The developments in Romania would have been dismissed as unimportant had Churchill managed to acquire living space beyond the English Channel for his country which had sacrificed a lot for the victory over fascism. In 1972, bewildered Molotov wrote: "Churchill, one of the architects of the victory, lost the 1945 elections: I am still puzzled."

The Skipper placed the interests of his country weakened by the war much higher than the Declaration of Liberated Europe: an opposite would have been possible if Britain's interests in postwar Europe were guaranteed. He never heard what Stalin and Molotov discussed behind the scenes in Yalta. The Soviet foreign minister warned Stalin against the American draft which seemed to have gone too far with the right of nations to political self-determination. Stalin answered: "We shall abide by it in our own way. It is the balance of forces which counts." The balance of forces did not favor Churchill.

Since military might rather than diplomacy determined the way Europe was divided into spheres of influence and competence London could not play the first fiddle. The verbatim reports of Molotov's talks registered a succinct comment: "Army helped the diplomats; otherwise diplomats would have been useless."

ON 5 MARCH 1946, speaking in Fulton Churchill addressed the "English-speaking peoples" and left the rest of Europe, which had failed him, beyond the scope. Affected by the virus of communism it obviously needed guidance. This role went to the renovated and much closer British-American alliance which opened an era of "special relations" between the UK and the U.S. The Skipper steered his boat across the ocean where an Atlantic alliance assured Britain's future, even if not glorious. Truman was scared: he hastened to excuse himself to Stalin lest the Soviet leaders interpreted Churchill's speech as the West's joint challenge to Soviet Russia.

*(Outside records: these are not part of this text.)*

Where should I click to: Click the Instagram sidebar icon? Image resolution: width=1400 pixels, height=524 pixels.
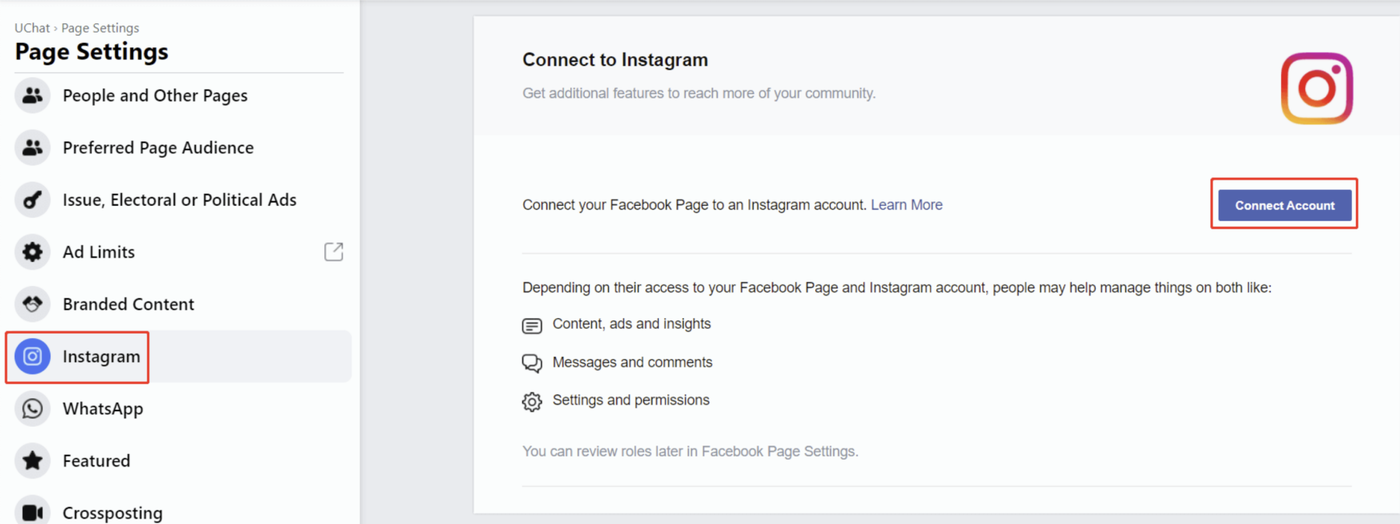[x=33, y=356]
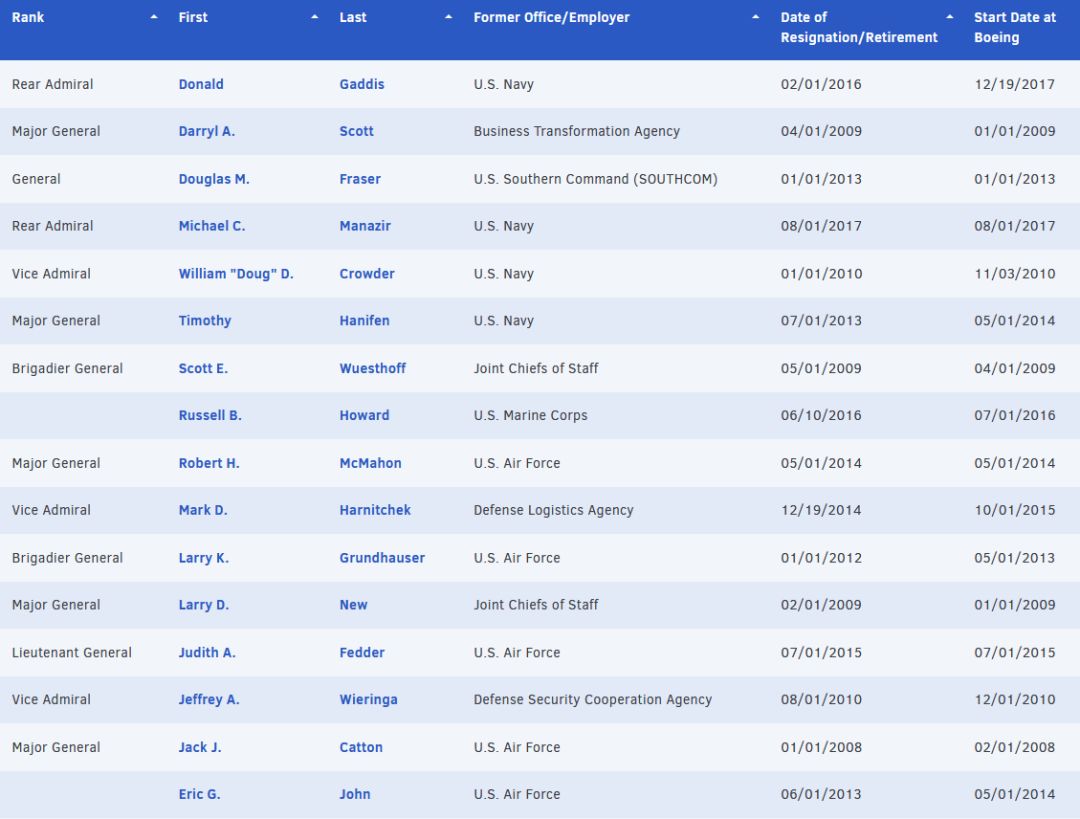Click the William "Doug" D. link
Screen dimensions: 1080x819
pos(236,274)
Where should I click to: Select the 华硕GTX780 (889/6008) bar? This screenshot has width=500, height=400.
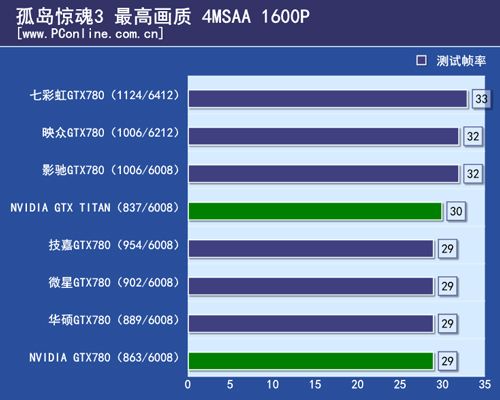click(311, 323)
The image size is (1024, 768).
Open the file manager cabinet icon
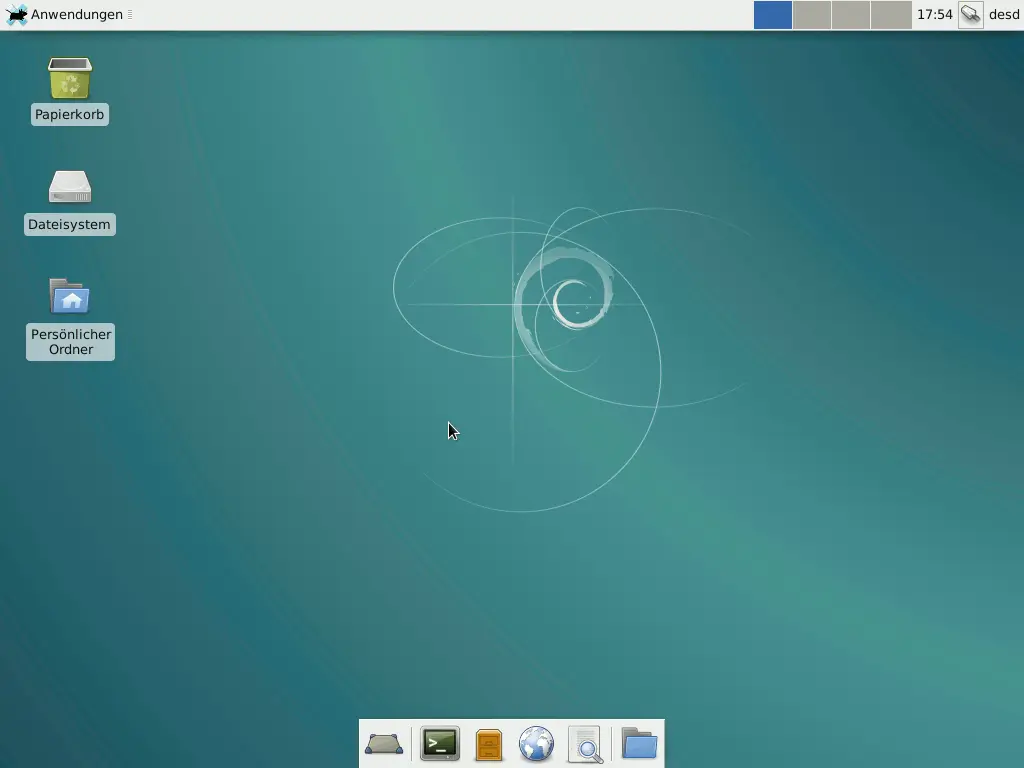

Five short years separated Churchill's BBC broadcast which had laid foundation of the wartime alliance between Russia and Britain and Fulton. In 1946, just like during the first years of Soviet power, the Soviet Union was once more challenged as an enemy. For many years, however, Churchill's British patriotism coupled with his British fairness determined his attitude to Russia. No other Anglo-Saxon statesman said and wrote as many sincere words of admiration about the courage and staunchness of Mother Russia and its feat of arms in that enormous war as Churchill. This is the truth which will remain his forever, because "when the war of the giants is over the wars of the pygmies will begin."